_Material for this task_
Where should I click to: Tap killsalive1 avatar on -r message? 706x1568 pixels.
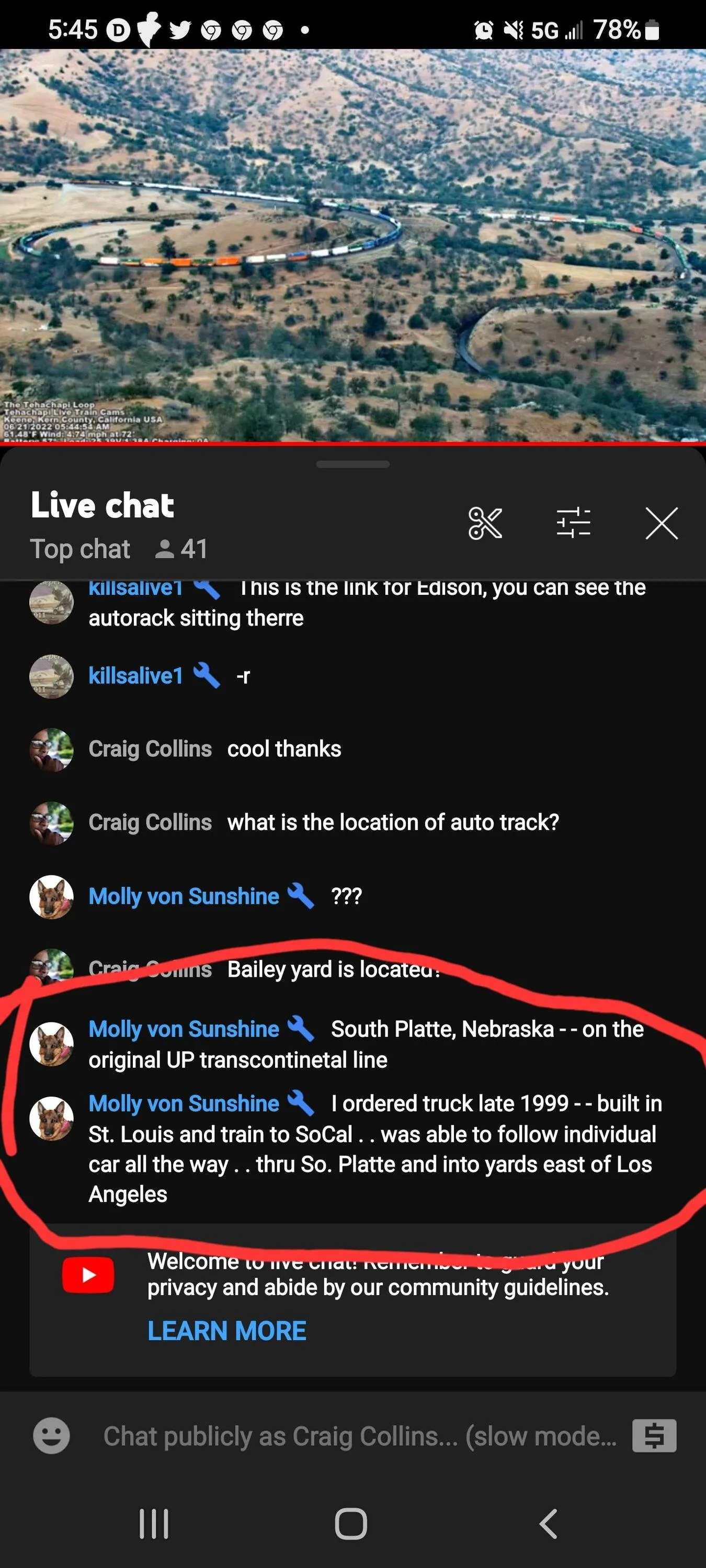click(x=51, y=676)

* * *

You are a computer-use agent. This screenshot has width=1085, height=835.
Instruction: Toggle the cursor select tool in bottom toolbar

* * *

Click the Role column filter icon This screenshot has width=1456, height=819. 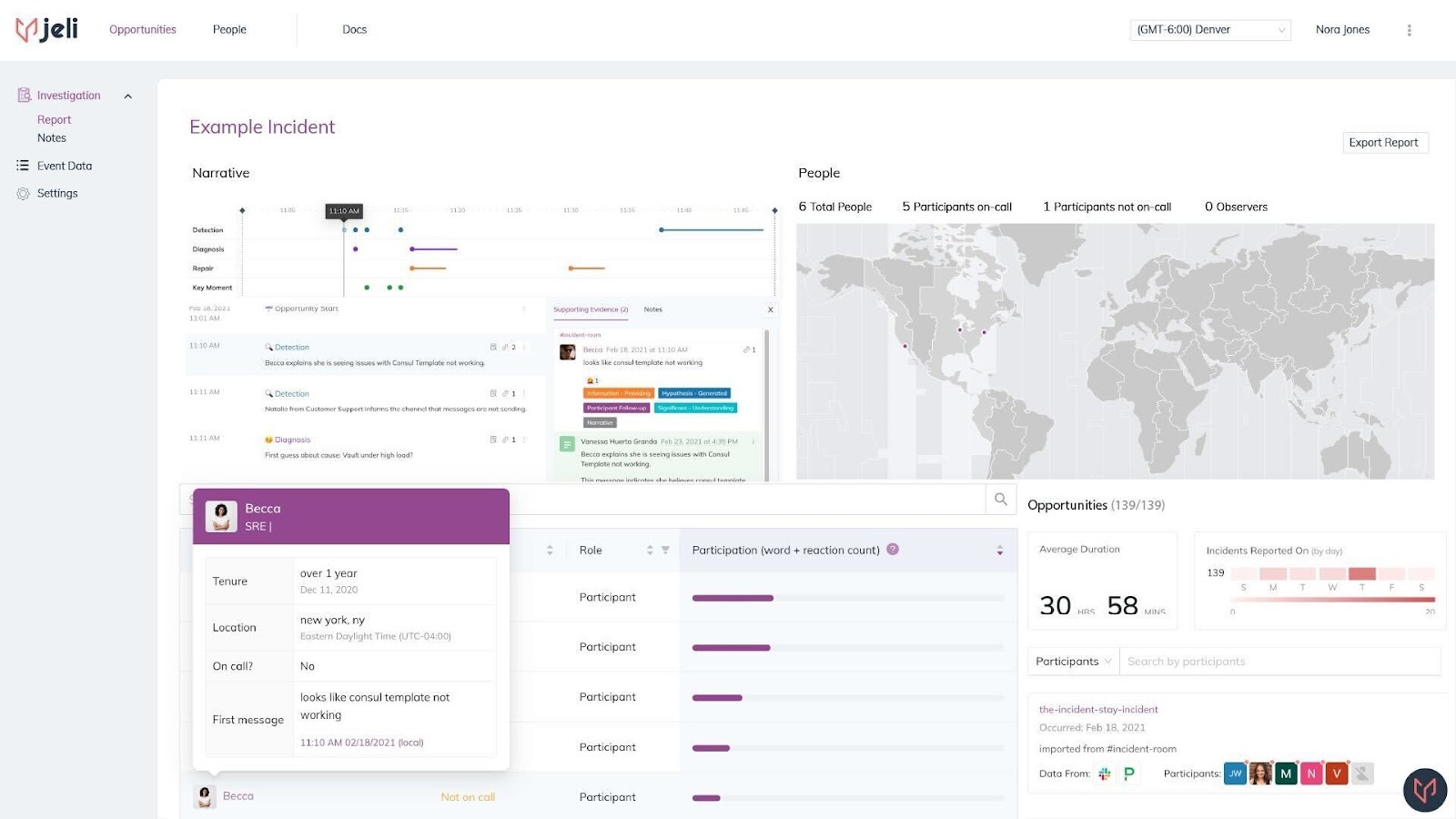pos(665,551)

_Task objective_
Please, from the material above, copy only the lines from the line with "You are a computer-use" up to and including the line with "Instruction: Toggle the", exactly as written.

_Task output_
You are a computer-use agent. This screenshot has width=1085, height=835.
Instruction: Toggle the cursor select tool in bottom toolbar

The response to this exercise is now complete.